One is reminded of the early Soviet film, Vsevolod Pudovkin's Chess Fever. This 1925 silent film is the last word in obsession. The film opens with a neurotic protagonist frantically playing both sides of a chess game, forgetting in his madness that he has a date with his beloved. The musical score, created decades later, is manic but also ecstatic. Eventually, the film's hero realizes that he must leave his favorite game, but his checkered clothes--handkerchief, socks, cap--remind him, and the audience, that chess fever will pursue him.

The frenzied protagonist marches toward his romantic appointment but is delayed by a sign in a store which reads: "Halt, chess player." The man obeys the order, and soon finds himself immersed in a hotly contested chess game with the chess store's proprietor, who only comes to life when somebody sits down across from him at the chess board.

Eventually the chess player arrives at his fiancees house. The woman, upset by the delay, feigns anger but then decides to forgive her suitor. Sadly, the supplicant has forgotten the woman he was trying to soothe. Instead, he is studying a chess problem that has fallen from his pocket. Enraged, the heroine throws all of the man's chess problems out of the window. These problems, falling from the window, find their way to various men, who are delighted by them. The whole world, or at least the male portion of that world, are infected with the chess disease.

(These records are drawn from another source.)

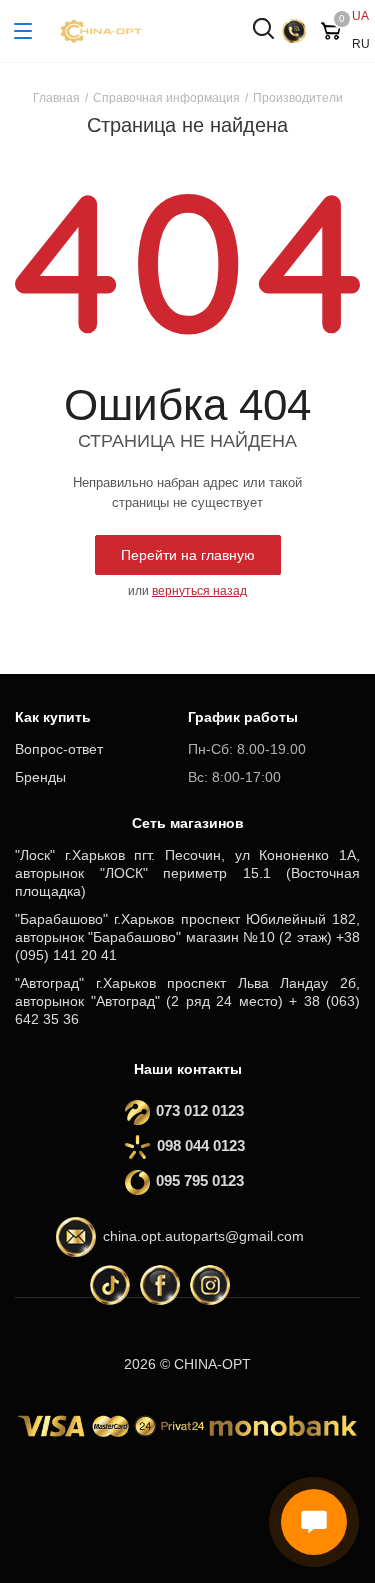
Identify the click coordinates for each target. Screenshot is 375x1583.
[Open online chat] (314, 1522)
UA (360, 16)
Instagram (210, 1285)
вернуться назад (199, 591)
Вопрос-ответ (59, 749)
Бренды (40, 777)
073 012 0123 (193, 1110)
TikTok (110, 1285)
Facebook (160, 1285)
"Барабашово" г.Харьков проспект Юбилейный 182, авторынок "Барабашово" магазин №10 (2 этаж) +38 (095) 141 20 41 (187, 937)
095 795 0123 (193, 1180)
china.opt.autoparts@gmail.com (203, 1236)
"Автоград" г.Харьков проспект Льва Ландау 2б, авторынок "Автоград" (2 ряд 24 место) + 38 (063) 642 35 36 (187, 1001)
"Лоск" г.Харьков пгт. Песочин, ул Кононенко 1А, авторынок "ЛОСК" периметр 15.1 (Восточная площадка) (187, 873)
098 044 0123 (201, 1145)
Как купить (53, 717)
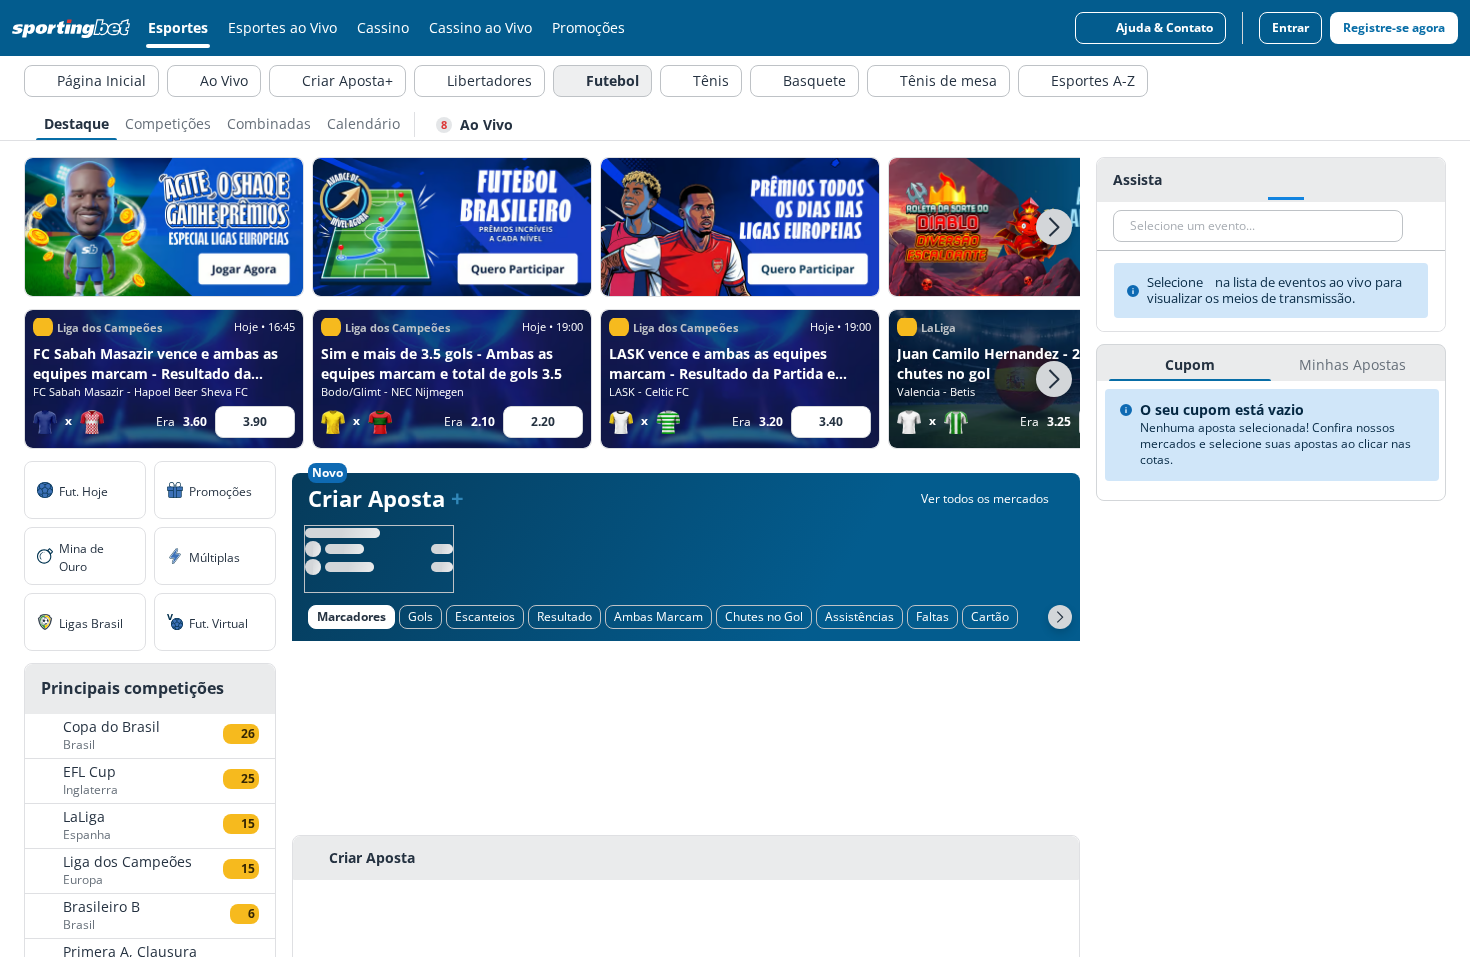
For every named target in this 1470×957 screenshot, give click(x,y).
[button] (1054, 227)
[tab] (76, 122)
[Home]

After stripping her lover of all chess problems, the woman throws him out of her flat. "I love only you. You love only chess," she says. It's all over between us." Distressed by his dismissal, the chess fanatic marches toward the river, ostensibly to commit suicide. He drops a checkered handkerchief into the icy river. The woman, for her part, seeks solace from her enemy, chess. Her father gives a giant book which, he says, has always been a great comfort to him. But alas, the book turned out to be an encyclopedia of ancient chess problems. She runs to another room, but sees that a caregiver is presiding over two children who are just being introduced to the insidious game: "Kolya has just made a Queen's Gambit. I can hardly believe it!"

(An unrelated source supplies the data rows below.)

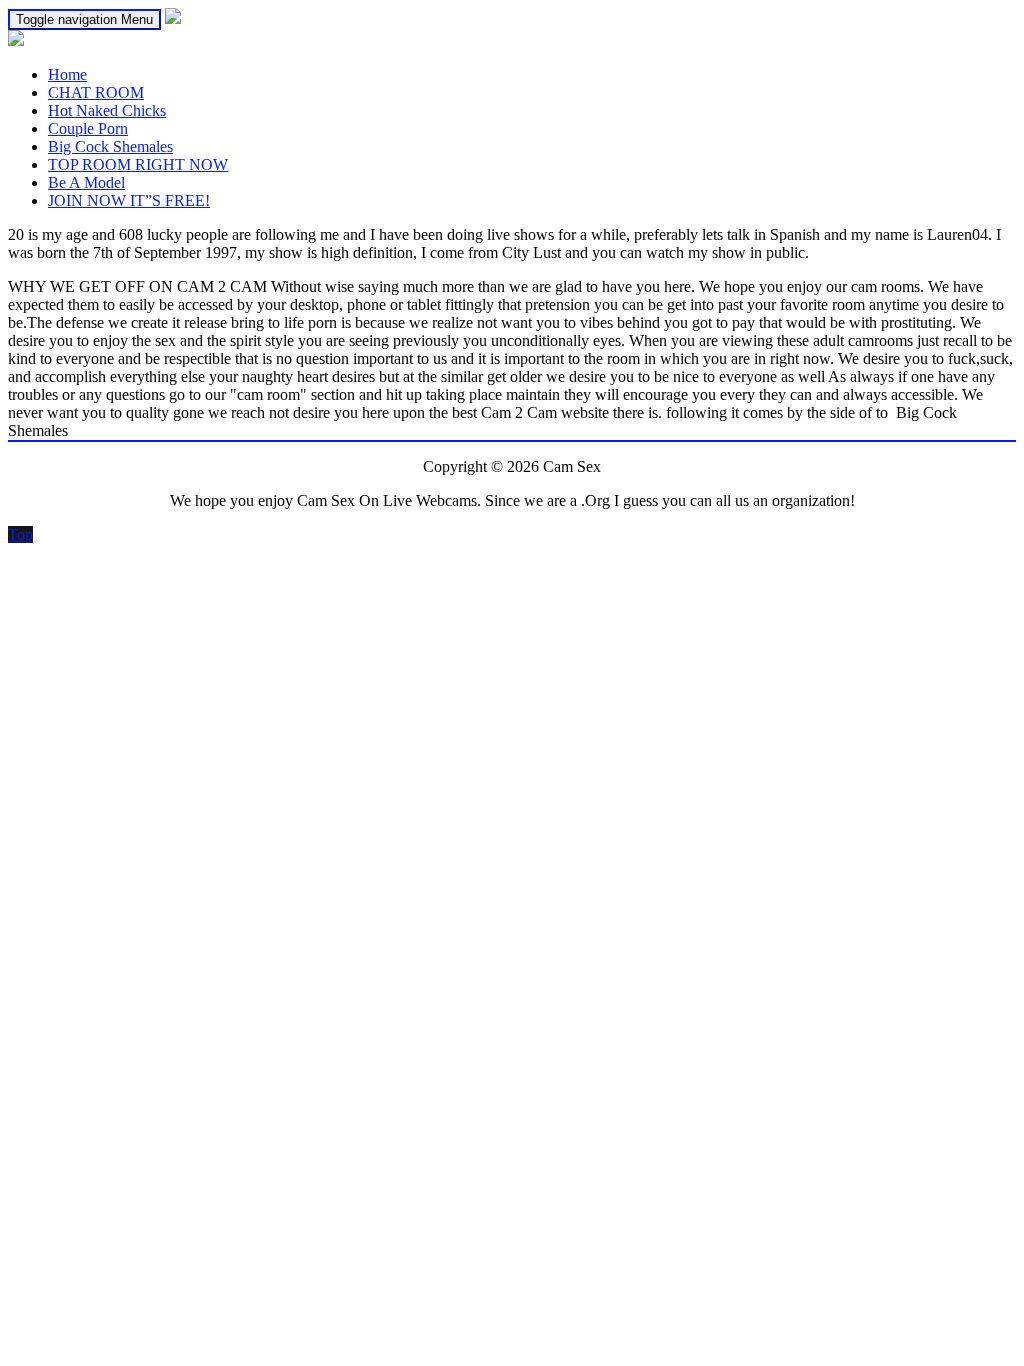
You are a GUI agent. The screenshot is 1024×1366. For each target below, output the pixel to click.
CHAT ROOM (96, 92)
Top (20, 534)
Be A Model (86, 182)
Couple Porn (88, 128)
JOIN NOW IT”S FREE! (129, 200)
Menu (84, 19)
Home (67, 74)
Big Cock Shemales (110, 146)
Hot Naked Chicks (107, 110)
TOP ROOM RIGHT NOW (138, 164)
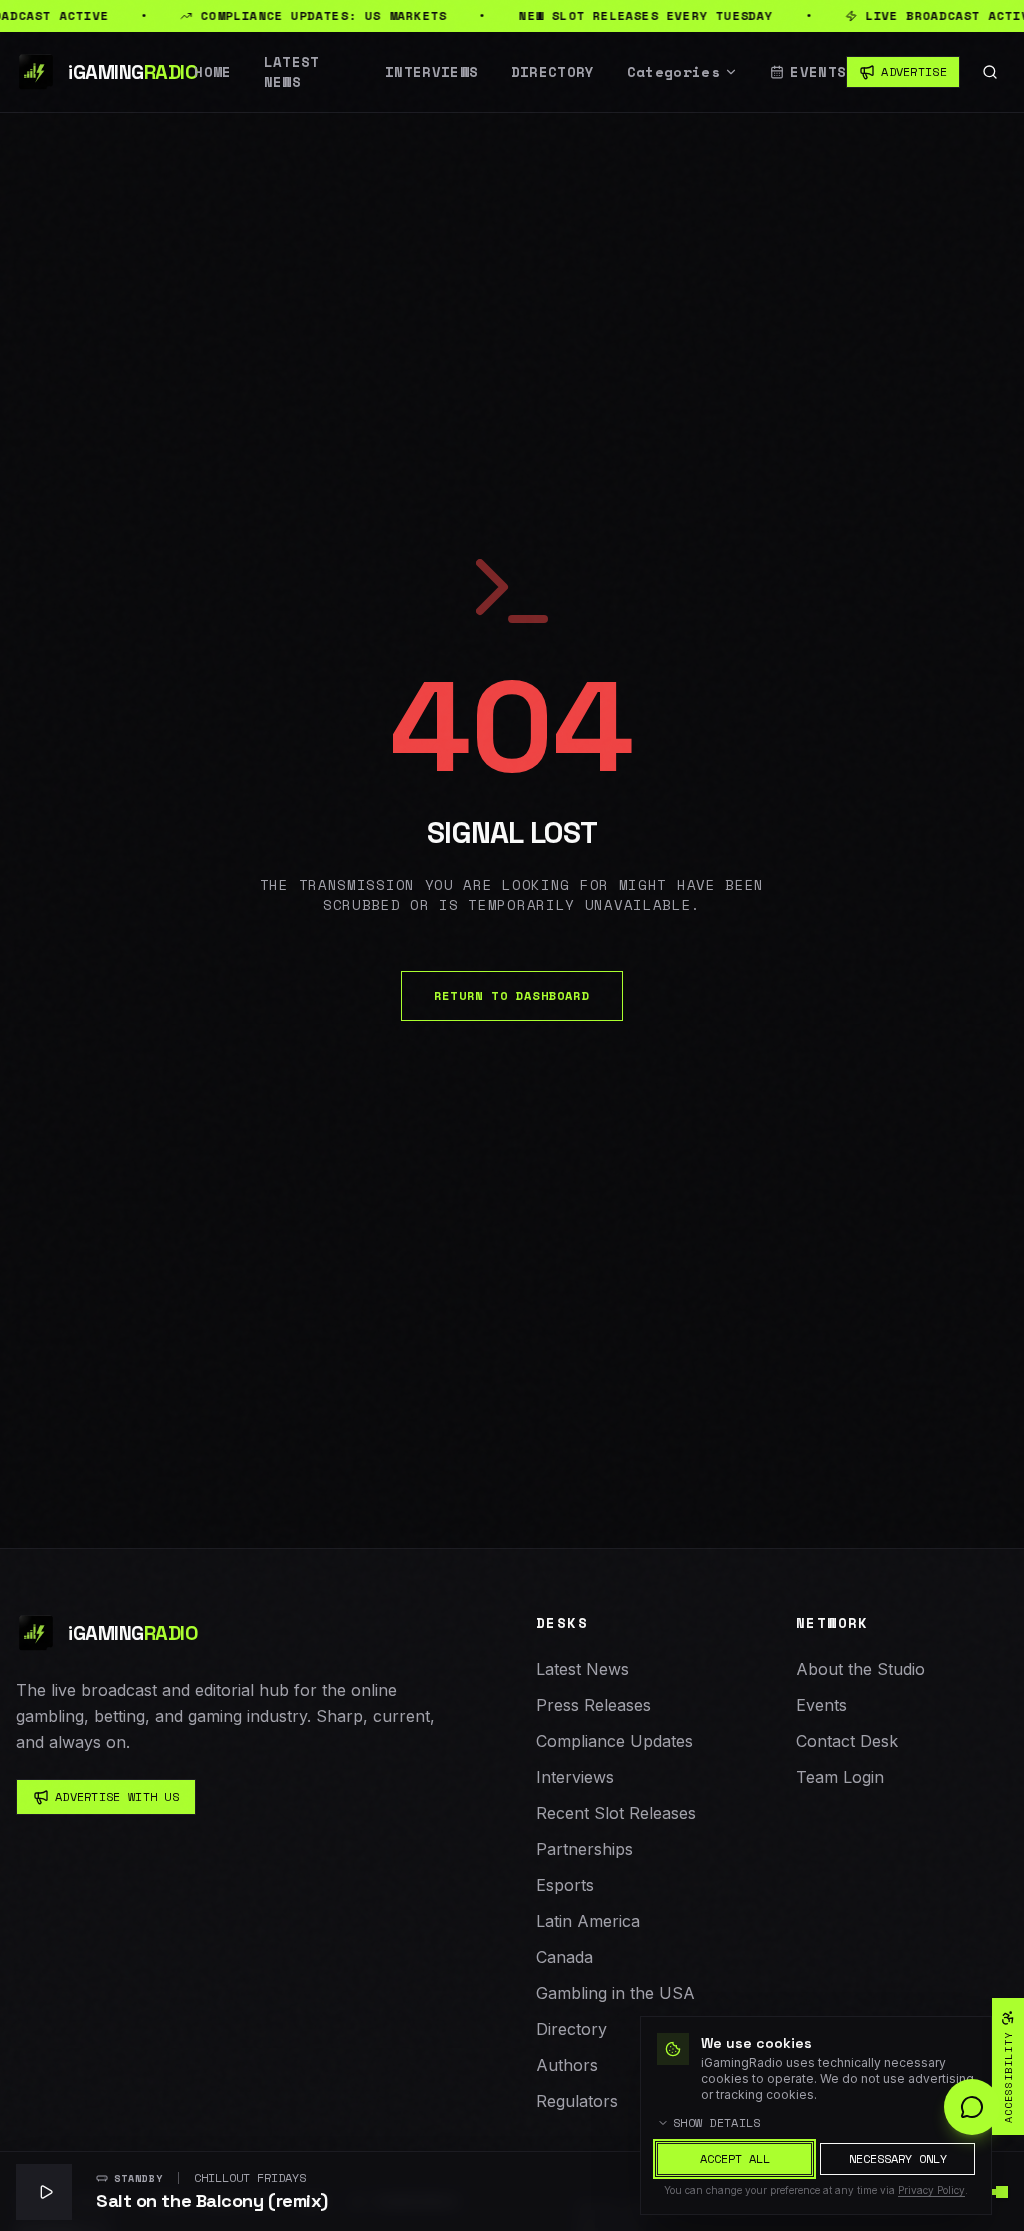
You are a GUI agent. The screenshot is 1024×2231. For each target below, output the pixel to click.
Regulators (577, 2101)
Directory (553, 72)
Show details (717, 2123)
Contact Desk (847, 1741)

In despair, the woman rushes to the pharmacy and demands poison. But chess is the order of the day even here, and the pharmacist, engrossed in the game, mistakenly hands her a chess piece instead of poison. When she notices, she screams, but just then the god of chess delivers her from her agony. A world famous chess champion takes her under his wing and shows her the magic of the game. The film closes when the woman and man find themselves at the same chess tournament. "Darling. I never knew chess was such a fascinating game. Let's try the Sicilian Defense."